En plusieurs dizaines de films tournés durant les années 70-80 Jackie Chan est devenu l'acteur le plus bankable de Hong-Kong. En conséquence au début des années 90 on le laisse faire ce qu'il veut. Il choisit ses films, retouche le scénario et les personnages, et occasionnellement passe à la réalisation. Dans ces années-là il réalise surtout des suites de ses films précédent : Police Story 2 et 3, Supercop (qui est un spin-off de ce dernier), ou encore Opération Condor (la suite de Mister Dynamite). Le dernier de cette série de suite plus ou moins bonne est Combat de Maitre, suite du Maitre Chinois sorti 15 ans auparavant.
Jackie Chan y reprend son personnage de Wong Fei-hong (qui n'a absolument pas vieilli en 15 ans), une figure emblématique de la lutte contre l'occupation de la Chine à la fin du 19e siècle. Mais Combat de Maitre n'est pas un film historique ou un biopic, même si l'intrigue s'inspire beaucoup de la lutte contre l'envahisseur européen. Le personnage de Jackie Chan n'a de Wong Fei-Hung que le nom, et dans une faible mesure les idées politiques.
Ici Wong Fei-hong utilise une technique de combat appelée la "danse de l'ivrogne", ou la "boxe de l'ivrogne" (le zui quan en chinois) qui consiste a imité les gestes d'une personne ivre pour déstabiliser l'adversaire. Cette technique a un fort potentiel comique, bien exploité par les réalisateurs. Ce qui n'empêche pas le film de glisser vers une tension dramatique de plus en plus poignante, lié à une violence des occupants britanniques devenue insupportable.
Si le personnage de Wong Fei-hong n'a pas d'opinion politique très ferme, le film est lui très engagé et jette un regard accusateur sur la période coloniale. Les britanniques et leur alliés autochtones y sont diabolisés au possible. Mais montrer un manichéisme qui fait pas dans le détail c'est le propre des films de Kung-Fu, alors c'est pardonnable.
Combat de Maitre est un film de Kung-Fu comme les autres. Tous les codes du genre y sont. Le jeune novice impétueux cadré par un vieux sage 10 fois plus fort que lui (ici le père de Wong Fei-Hong).
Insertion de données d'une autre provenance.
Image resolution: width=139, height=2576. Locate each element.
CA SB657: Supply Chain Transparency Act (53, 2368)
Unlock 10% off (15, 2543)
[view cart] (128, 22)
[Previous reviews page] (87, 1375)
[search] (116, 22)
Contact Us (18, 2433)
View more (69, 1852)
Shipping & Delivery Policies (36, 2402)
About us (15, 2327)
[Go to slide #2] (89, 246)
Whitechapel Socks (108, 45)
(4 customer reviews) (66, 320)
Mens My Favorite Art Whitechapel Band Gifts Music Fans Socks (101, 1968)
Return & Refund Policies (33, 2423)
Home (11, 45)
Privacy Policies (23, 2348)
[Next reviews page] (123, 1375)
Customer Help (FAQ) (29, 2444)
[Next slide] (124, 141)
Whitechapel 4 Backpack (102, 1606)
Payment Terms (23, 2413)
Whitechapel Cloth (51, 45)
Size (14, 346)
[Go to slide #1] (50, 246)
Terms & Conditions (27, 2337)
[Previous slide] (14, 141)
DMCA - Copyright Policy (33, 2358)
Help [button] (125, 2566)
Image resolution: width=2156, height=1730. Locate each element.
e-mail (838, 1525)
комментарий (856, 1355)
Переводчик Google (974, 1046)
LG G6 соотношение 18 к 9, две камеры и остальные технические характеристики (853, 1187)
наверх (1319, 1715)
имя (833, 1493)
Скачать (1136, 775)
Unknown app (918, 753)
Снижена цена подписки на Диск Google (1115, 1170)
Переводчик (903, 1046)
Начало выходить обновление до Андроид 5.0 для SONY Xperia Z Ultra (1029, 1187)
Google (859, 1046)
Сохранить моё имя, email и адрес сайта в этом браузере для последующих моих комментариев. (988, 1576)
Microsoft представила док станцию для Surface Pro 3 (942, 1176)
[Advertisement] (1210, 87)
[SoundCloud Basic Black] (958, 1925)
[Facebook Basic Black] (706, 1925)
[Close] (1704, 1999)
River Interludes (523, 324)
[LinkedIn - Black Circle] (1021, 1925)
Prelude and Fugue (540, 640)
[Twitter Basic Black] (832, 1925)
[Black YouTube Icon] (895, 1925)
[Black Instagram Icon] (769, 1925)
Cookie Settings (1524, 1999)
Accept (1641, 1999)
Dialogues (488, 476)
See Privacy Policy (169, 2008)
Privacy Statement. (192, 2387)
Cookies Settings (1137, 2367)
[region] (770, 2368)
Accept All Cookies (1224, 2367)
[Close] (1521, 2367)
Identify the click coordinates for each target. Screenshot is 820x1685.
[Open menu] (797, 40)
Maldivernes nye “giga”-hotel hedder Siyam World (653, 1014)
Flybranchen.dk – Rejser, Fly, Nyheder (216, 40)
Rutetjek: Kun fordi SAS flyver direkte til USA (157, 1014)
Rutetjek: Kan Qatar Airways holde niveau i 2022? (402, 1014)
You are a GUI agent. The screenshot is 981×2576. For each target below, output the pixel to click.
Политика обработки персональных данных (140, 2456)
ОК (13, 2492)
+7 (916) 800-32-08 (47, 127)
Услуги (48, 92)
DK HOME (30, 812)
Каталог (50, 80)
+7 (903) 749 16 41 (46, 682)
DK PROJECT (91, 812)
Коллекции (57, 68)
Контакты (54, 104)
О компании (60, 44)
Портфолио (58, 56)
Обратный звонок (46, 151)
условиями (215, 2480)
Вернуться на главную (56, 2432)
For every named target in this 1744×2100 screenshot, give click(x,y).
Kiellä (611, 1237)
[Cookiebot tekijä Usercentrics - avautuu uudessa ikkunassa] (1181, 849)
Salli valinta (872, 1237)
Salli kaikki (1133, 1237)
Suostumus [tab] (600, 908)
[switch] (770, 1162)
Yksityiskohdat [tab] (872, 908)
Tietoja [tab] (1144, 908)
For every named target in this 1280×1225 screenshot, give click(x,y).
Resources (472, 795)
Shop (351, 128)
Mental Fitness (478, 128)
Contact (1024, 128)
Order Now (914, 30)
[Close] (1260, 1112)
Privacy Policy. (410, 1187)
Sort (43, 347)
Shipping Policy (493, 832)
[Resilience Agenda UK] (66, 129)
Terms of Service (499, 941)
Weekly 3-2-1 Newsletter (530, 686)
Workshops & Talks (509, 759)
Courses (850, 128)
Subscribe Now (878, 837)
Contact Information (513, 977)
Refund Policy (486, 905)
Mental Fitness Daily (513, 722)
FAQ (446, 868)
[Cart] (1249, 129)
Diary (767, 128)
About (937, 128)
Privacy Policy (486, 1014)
Des méchants vraiment très très méchant que le héros affronte par dizaine, avant d'arriver au boss de niveau. Et puis le moment où le héros prouve que sa technique est la meilleur ("Je te défie! Mon Kung-Fu contre ta danse de l'ivrogne!"). Mais outre le fait que les combats sont particulièrement réussis et que c'est pas trop mal joué pour un film hong-kongais il y'a quelque chose en plus dans ce film.
D'abord le message politique, certes grossier, mais qui passe plutôt bien et manque souvent à ce genre de film. Il ne s'agit pas d'une simple histoire de vengeance ou d'une guerre des gangs sans intérêt. Deuxièmement la gestion des registres comique et dramatique est parfaitement réussie. Quand on doit rire on rit vraiment, et quand on doit s'émouvoir on s'émeut sincèrement. Quand on y regarde bien un ivrogne est à la fois drôle et pathétique, ce qui est très bien rendu ici.
Et encore une fois le titre français perd tous le sens du film. Ils auraient dû l'appeler le "Retour de l'Ivrogne".